Once you find the line containing "Viewport: 1345px width, 896px" in the data below, copy it and each following line exactly, up to and including the line containing "Close the Neues Element dialog", and nothing else.

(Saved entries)
- Opening Delimiter -

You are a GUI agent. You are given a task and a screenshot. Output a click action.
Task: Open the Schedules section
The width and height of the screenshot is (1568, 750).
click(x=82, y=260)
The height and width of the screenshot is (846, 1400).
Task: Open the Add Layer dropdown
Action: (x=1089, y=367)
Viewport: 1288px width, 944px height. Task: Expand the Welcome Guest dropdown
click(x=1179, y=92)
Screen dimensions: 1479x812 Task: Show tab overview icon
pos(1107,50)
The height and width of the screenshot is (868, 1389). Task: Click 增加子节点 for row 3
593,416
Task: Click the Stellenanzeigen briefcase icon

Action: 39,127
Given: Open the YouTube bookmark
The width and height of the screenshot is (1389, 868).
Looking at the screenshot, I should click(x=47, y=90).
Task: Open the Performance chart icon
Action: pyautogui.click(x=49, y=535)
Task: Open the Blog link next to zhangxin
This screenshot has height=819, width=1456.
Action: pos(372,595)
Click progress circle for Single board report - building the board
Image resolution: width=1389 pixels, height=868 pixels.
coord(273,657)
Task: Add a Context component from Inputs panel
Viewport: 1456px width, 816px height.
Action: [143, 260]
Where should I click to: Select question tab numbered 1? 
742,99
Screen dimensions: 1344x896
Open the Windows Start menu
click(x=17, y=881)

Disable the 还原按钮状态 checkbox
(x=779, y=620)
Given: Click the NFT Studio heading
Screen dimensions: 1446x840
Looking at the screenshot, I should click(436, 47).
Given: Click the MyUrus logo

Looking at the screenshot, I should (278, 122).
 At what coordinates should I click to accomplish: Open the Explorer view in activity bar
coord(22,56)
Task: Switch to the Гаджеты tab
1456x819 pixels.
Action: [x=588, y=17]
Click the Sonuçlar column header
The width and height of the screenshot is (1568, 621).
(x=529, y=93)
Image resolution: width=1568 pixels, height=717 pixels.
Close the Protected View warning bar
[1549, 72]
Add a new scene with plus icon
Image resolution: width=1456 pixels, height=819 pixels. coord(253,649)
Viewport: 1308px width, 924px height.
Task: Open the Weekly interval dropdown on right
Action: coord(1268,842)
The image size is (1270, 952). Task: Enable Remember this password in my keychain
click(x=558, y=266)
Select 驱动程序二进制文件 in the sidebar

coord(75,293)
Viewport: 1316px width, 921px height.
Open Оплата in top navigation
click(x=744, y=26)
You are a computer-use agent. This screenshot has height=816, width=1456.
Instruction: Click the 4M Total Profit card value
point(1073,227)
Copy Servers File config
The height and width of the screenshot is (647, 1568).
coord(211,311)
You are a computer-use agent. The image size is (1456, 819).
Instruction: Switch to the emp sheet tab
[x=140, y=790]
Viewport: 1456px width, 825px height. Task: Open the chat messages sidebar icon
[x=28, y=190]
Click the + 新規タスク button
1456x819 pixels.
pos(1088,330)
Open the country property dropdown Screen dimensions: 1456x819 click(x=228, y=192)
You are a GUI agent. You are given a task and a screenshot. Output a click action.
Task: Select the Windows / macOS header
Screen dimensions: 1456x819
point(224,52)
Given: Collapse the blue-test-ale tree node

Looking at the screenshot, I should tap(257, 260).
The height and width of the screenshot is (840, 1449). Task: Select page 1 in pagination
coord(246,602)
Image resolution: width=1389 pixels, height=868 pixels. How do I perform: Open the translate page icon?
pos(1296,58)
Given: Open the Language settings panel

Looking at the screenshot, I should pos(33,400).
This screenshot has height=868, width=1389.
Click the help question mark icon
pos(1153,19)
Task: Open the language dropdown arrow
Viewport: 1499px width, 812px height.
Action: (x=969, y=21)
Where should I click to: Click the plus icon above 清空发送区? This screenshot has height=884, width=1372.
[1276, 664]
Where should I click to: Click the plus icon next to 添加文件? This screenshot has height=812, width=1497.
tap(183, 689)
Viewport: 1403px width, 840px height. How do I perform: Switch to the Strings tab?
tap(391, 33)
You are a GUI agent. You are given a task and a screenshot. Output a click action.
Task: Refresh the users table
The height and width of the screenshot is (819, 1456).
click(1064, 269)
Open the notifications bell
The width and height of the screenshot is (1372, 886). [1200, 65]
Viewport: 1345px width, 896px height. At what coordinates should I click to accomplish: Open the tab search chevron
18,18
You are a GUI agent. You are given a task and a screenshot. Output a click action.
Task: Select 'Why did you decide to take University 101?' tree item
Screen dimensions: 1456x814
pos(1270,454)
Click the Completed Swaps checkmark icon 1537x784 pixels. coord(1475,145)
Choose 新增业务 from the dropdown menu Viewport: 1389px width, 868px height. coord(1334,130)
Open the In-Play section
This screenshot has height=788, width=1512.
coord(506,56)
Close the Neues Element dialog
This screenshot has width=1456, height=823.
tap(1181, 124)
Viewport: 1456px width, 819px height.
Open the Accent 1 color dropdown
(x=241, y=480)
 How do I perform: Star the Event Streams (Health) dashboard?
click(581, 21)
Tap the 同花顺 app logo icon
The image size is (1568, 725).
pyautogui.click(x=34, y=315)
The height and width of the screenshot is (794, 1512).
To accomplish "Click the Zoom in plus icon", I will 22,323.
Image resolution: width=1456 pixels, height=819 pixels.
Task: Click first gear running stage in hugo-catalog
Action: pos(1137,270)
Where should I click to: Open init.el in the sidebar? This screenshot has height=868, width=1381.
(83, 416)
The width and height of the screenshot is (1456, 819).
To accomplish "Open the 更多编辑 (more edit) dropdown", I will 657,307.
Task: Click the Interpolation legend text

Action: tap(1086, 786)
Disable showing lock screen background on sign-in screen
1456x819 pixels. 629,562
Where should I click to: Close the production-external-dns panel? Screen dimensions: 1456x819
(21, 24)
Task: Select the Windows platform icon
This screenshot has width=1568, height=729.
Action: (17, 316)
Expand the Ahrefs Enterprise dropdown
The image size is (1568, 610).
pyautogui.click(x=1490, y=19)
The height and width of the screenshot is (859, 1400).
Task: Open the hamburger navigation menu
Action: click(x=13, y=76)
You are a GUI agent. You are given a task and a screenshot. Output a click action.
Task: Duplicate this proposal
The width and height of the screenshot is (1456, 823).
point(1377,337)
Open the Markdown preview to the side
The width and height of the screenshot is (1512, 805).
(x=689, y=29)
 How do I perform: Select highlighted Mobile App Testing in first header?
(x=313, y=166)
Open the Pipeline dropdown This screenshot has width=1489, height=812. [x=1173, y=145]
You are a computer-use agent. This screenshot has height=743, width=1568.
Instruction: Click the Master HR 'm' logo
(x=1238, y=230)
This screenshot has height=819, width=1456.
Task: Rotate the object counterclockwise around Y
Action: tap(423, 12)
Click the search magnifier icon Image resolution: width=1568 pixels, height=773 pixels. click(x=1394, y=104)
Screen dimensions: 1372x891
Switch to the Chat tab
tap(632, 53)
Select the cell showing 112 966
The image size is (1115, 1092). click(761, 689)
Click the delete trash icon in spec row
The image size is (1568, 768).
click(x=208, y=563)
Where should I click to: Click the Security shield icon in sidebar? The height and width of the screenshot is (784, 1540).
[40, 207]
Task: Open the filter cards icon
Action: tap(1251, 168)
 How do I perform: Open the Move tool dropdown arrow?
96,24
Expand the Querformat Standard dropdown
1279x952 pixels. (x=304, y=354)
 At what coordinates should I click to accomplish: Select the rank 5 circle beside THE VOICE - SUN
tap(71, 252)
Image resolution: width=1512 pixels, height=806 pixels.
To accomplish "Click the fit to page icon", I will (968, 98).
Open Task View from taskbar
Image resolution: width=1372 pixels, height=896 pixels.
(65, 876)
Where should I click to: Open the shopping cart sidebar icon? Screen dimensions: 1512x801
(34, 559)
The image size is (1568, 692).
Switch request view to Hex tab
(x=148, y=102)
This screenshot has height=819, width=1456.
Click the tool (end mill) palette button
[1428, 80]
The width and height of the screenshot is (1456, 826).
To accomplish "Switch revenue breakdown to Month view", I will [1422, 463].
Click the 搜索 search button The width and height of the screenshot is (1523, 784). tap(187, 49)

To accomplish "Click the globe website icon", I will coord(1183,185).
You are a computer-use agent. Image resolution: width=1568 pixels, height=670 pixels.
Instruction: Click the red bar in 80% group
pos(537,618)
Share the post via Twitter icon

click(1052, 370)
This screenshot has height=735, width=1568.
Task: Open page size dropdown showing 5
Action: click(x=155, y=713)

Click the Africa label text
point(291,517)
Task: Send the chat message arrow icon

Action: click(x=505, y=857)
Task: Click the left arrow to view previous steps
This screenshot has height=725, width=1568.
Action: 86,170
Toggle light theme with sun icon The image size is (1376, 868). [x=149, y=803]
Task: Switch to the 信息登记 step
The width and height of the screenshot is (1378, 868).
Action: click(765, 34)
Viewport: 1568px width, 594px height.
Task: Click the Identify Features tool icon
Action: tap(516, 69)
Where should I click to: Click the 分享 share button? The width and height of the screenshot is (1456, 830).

- Closing Delimiter -

• [Solution below]:
Viewport: 1345px width, 896px height. At what coordinates should I click to accomplish: Open the tab search chevron
18,18
You are a GUI agent. You are given a task and a screenshot. Output a click action.
Task: Select 'Why did you decide to take University 101?' tree item
Screen dimensions: 1456x814
pos(1270,454)
Click the Completed Swaps checkmark icon 1537x784 pixels. coord(1475,145)
Choose 新增业务 from the dropdown menu Viewport: 1389px width, 868px height. coord(1334,130)
Open the In-Play section
This screenshot has height=788, width=1512.
coord(506,56)
Close the Neues Element dialog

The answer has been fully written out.